### Task input ###
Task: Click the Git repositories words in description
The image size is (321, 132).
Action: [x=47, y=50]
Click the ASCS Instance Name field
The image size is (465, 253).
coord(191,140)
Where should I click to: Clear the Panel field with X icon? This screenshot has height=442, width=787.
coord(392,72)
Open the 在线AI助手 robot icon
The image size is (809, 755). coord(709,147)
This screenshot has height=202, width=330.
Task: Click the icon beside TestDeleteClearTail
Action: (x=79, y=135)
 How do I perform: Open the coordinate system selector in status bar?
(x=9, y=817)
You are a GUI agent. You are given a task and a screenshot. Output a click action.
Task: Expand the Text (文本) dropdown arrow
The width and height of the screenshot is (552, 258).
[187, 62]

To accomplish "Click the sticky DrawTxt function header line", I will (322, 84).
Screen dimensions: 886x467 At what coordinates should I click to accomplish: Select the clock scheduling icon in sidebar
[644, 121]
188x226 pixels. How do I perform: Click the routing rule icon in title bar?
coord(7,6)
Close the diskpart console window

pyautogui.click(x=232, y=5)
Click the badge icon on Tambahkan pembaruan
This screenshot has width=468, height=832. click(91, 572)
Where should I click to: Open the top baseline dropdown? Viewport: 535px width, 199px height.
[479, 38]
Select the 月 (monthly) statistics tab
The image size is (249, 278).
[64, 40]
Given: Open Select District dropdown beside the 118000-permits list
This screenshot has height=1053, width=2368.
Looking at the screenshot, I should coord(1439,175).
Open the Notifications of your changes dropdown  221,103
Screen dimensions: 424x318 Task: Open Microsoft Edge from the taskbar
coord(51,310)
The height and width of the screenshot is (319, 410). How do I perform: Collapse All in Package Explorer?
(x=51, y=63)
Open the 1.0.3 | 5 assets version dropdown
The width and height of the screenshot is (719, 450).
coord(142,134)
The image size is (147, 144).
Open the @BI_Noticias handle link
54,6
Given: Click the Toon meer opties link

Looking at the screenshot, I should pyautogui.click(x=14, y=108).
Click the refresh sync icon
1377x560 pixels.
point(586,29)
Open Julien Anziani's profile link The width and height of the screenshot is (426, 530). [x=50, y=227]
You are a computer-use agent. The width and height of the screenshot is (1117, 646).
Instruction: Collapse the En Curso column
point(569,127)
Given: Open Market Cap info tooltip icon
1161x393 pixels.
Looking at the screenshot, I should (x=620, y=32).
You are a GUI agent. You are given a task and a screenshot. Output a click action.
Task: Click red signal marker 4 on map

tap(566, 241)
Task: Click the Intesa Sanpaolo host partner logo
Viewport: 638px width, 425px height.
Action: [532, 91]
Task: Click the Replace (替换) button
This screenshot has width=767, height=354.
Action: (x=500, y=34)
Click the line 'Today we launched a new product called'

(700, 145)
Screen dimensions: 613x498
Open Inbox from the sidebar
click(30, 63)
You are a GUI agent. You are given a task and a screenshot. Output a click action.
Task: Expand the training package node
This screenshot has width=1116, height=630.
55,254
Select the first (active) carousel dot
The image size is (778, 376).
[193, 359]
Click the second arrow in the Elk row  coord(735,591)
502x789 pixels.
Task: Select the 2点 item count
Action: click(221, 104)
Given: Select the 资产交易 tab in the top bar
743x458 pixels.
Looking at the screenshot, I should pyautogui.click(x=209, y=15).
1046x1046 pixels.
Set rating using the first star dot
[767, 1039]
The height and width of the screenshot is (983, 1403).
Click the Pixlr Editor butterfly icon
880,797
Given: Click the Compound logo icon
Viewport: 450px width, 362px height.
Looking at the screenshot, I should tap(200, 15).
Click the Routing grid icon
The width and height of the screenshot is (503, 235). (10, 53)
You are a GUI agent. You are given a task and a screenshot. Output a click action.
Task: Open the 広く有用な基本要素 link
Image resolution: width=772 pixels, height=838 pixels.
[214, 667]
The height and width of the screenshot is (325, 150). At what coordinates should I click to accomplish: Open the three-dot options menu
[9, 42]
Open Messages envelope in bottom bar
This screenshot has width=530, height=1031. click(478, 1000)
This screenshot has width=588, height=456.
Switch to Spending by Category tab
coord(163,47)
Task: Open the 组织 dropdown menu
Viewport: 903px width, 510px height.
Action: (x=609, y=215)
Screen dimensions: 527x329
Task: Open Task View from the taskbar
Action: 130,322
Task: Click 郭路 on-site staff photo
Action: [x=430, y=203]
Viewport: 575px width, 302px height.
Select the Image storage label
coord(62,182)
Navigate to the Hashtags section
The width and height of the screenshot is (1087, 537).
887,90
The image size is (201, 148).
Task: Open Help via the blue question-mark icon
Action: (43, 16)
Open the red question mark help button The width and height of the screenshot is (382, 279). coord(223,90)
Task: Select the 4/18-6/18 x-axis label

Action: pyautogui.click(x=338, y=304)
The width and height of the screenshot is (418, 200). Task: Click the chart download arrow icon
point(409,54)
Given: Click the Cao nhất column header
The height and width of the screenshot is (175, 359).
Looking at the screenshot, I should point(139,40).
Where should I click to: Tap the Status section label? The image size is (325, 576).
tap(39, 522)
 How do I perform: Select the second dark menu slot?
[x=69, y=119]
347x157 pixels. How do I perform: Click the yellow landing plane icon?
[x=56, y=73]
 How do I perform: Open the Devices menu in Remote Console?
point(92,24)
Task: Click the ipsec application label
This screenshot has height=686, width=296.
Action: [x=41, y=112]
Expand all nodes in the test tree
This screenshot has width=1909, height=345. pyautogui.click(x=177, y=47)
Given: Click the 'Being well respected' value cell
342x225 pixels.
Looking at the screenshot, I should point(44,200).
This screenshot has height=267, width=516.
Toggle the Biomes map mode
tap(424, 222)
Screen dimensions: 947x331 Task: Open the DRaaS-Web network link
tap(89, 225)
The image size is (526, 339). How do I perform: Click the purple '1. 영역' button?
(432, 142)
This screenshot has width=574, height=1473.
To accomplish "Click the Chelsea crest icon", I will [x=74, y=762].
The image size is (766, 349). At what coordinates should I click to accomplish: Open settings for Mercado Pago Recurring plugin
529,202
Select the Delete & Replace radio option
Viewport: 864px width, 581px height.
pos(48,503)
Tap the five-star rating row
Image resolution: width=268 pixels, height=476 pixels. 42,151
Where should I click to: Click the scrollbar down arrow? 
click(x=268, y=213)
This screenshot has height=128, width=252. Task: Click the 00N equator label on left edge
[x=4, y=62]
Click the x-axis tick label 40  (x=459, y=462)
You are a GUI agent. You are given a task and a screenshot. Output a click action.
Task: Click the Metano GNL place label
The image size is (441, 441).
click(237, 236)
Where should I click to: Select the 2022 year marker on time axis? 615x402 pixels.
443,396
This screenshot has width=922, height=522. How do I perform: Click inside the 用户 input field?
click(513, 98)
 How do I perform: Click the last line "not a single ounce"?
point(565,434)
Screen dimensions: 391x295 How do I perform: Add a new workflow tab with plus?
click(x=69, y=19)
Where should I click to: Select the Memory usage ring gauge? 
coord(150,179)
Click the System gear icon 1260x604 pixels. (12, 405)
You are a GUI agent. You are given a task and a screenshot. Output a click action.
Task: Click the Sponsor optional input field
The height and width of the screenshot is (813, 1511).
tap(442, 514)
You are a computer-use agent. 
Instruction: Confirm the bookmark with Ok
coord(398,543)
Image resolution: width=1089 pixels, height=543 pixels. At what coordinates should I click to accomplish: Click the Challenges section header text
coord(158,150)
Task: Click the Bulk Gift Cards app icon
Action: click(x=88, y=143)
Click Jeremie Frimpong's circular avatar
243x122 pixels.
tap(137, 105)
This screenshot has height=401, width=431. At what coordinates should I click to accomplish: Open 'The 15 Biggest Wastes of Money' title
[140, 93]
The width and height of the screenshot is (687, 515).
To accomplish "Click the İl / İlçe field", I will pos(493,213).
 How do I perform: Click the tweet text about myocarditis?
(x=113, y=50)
###
Reprint the entries above in full, exactly as they are.

Task: Click the Git repositories words in description
The image size is (321, 132).
Action: [x=47, y=50]
Click the ASCS Instance Name field
The image size is (465, 253).
coord(191,140)
Where should I click to: Clear the Panel field with X icon? This screenshot has height=442, width=787.
coord(392,72)
Open the 在线AI助手 robot icon
The image size is (809, 755). coord(709,147)
This screenshot has height=202, width=330.
Task: Click the icon beside TestDeleteClearTail
Action: (x=79, y=135)
 How do I perform: Open the coordinate system selector in status bar?
(x=9, y=817)
You are a GUI agent. You are given a task and a screenshot. Output a click action.
Task: Expand the Text (文本) dropdown arrow
The width and height of the screenshot is (552, 258).
[187, 62]

To accomplish "Click the sticky DrawTxt function header line", I will (322, 84).
Screen dimensions: 886x467 At what coordinates should I click to accomplish: Select the clock scheduling icon in sidebar
[644, 121]
188x226 pixels. How do I perform: Click the routing rule icon in title bar?
coord(7,6)
Close the diskpart console window

pyautogui.click(x=232, y=5)
Click the badge icon on Tambahkan pembaruan
This screenshot has width=468, height=832. click(91, 572)
Where should I click to: Open the top baseline dropdown? Viewport: 535px width, 199px height.
[479, 38]
Select the 月 (monthly) statistics tab
The image size is (249, 278).
[64, 40]
Given: Open Select District dropdown beside the 118000-permits list
This screenshot has height=1053, width=2368.
Looking at the screenshot, I should coord(1439,175).
Open the Notifications of your changes dropdown  221,103
Screen dimensions: 424x318 Task: Open Microsoft Edge from the taskbar
coord(51,310)
The height and width of the screenshot is (319, 410). How do I perform: Collapse All in Package Explorer?
(x=51, y=63)
Open the 1.0.3 | 5 assets version dropdown
The width and height of the screenshot is (719, 450).
coord(142,134)
The image size is (147, 144).
Open the @BI_Noticias handle link
54,6
Given: Click the Toon meer opties link

Looking at the screenshot, I should pyautogui.click(x=14, y=108).
Click the refresh sync icon
1377x560 pixels.
point(586,29)
Open Julien Anziani's profile link The width and height of the screenshot is (426, 530). [x=50, y=227]
You are a computer-use agent. The width and height of the screenshot is (1117, 646).
Instruction: Collapse the En Curso column
point(569,127)
Given: Open Market Cap info tooltip icon
1161x393 pixels.
Looking at the screenshot, I should (x=620, y=32).
You are a GUI agent. You are given a task and a screenshot. Output a click action.
Task: Click red signal marker 4 on map

tap(566, 241)
Task: Click the Intesa Sanpaolo host partner logo
Viewport: 638px width, 425px height.
Action: [532, 91]
Task: Click the Replace (替换) button
This screenshot has width=767, height=354.
Action: (x=500, y=34)
Click the line 'Today we launched a new product called'

(700, 145)
Screen dimensions: 613x498
Open Inbox from the sidebar
click(30, 63)
You are a GUI agent. You are given a task and a screenshot. Output a click action.
Task: Expand the training package node
This screenshot has width=1116, height=630.
55,254
Select the first (active) carousel dot
The image size is (778, 376).
[193, 359]
Click the second arrow in the Elk row  coord(735,591)
502x789 pixels.
Task: Select the 2点 item count
Action: click(221, 104)
Given: Select the 资产交易 tab in the top bar
743x458 pixels.
Looking at the screenshot, I should pyautogui.click(x=209, y=15).
1046x1046 pixels.
Set rating using the first star dot
[767, 1039]
The height and width of the screenshot is (983, 1403).
Click the Pixlr Editor butterfly icon
880,797
Given: Click the Compound logo icon
Viewport: 450px width, 362px height.
Looking at the screenshot, I should tap(200, 15).
Click the Routing grid icon
The width and height of the screenshot is (503, 235). (10, 53)
You are a GUI agent. You are given a task and a screenshot. Output a click action.
Task: Open the 広く有用な基本要素 link
Image resolution: width=772 pixels, height=838 pixels.
[214, 667]
The height and width of the screenshot is (325, 150). At what coordinates should I click to accomplish: Open the three-dot options menu
[9, 42]
Open Messages envelope in bottom bar
This screenshot has width=530, height=1031. click(478, 1000)
This screenshot has width=588, height=456.
Switch to Spending by Category tab
coord(163,47)
Task: Open the 组织 dropdown menu
Viewport: 903px width, 510px height.
Action: (x=609, y=215)
Screen dimensions: 527x329
Task: Open Task View from the taskbar
Action: 130,322
Task: Click 郭路 on-site staff photo
Action: [x=430, y=203]
Viewport: 575px width, 302px height.
Select the Image storage label
coord(62,182)
Navigate to the Hashtags section
The width and height of the screenshot is (1087, 537).
887,90
The image size is (201, 148).
Task: Open Help via the blue question-mark icon
Action: (43, 16)
Open the red question mark help button The width and height of the screenshot is (382, 279). coord(223,90)
Task: Select the 4/18-6/18 x-axis label

Action: pyautogui.click(x=338, y=304)
The width and height of the screenshot is (418, 200). Task: Click the chart download arrow icon
point(409,54)
Given: Click the Cao nhất column header
The height and width of the screenshot is (175, 359).
Looking at the screenshot, I should point(139,40).
Where should I click to: Tap the Status section label? The image size is (325, 576).
tap(39, 522)
 How do I perform: Select the second dark menu slot?
[x=69, y=119]
347x157 pixels. How do I perform: Click the yellow landing plane icon?
[x=56, y=73]
 How do I perform: Open the Devices menu in Remote Console?
point(92,24)
Task: Click the ipsec application label
This screenshot has height=686, width=296.
Action: [x=41, y=112]
Expand all nodes in the test tree
This screenshot has width=1909, height=345. pyautogui.click(x=177, y=47)
Given: Click the 'Being well respected' value cell
342x225 pixels.
Looking at the screenshot, I should point(44,200).
This screenshot has height=267, width=516.
Toggle the Biomes map mode
tap(424, 222)
Screen dimensions: 947x331 Task: Open the DRaaS-Web network link
tap(89, 225)
The image size is (526, 339). How do I perform: Click the purple '1. 영역' button?
(432, 142)
This screenshot has width=574, height=1473.
To accomplish "Click the Chelsea crest icon", I will [x=74, y=762].
The image size is (766, 349). At what coordinates should I click to accomplish: Open settings for Mercado Pago Recurring plugin
529,202
Select the Delete & Replace radio option
Viewport: 864px width, 581px height.
pos(48,503)
Tap the five-star rating row
Image resolution: width=268 pixels, height=476 pixels. 42,151
Where should I click to: Click the scrollbar down arrow? 
click(x=268, y=213)
This screenshot has height=128, width=252. Task: Click the 00N equator label on left edge
[x=4, y=62]
Click the x-axis tick label 40  (x=459, y=462)
You are a GUI agent. You are given a task and a screenshot. Output a click action.
Task: Click the Metano GNL place label
The image size is (441, 441).
click(237, 236)
Where should I click to: Select the 2022 year marker on time axis? 615x402 pixels.
443,396
This screenshot has width=922, height=522. How do I perform: Click inside the 用户 input field?
click(513, 98)
 How do I perform: Click the last line "not a single ounce"?
point(565,434)
Screen dimensions: 391x295 How do I perform: Add a new workflow tab with plus?
click(x=69, y=19)
Where should I click to: Select the Memory usage ring gauge? 
coord(150,179)
Click the System gear icon 1260x604 pixels. (12, 405)
You are a GUI agent. You are given a task and a screenshot. Output a click action.
Task: Click the Sponsor optional input field
The height and width of the screenshot is (813, 1511).
tap(442, 514)
You are a computer-use agent. 
Instruction: Confirm the bookmark with Ok
coord(398,543)
Image resolution: width=1089 pixels, height=543 pixels. At what coordinates should I click to accomplish: Click the Challenges section header text
coord(158,150)
Task: Click the Bulk Gift Cards app icon
Action: click(x=88, y=143)
Click Jeremie Frimpong's circular avatar
243x122 pixels.
tap(137, 105)
This screenshot has height=401, width=431. At what coordinates should I click to accomplish: Open 'The 15 Biggest Wastes of Money' title
[140, 93]
The width and height of the screenshot is (687, 515).
To accomplish "Click the İl / İlçe field", I will pos(493,213).
 How do I perform: Click the tweet text about myocarditis?
(x=113, y=50)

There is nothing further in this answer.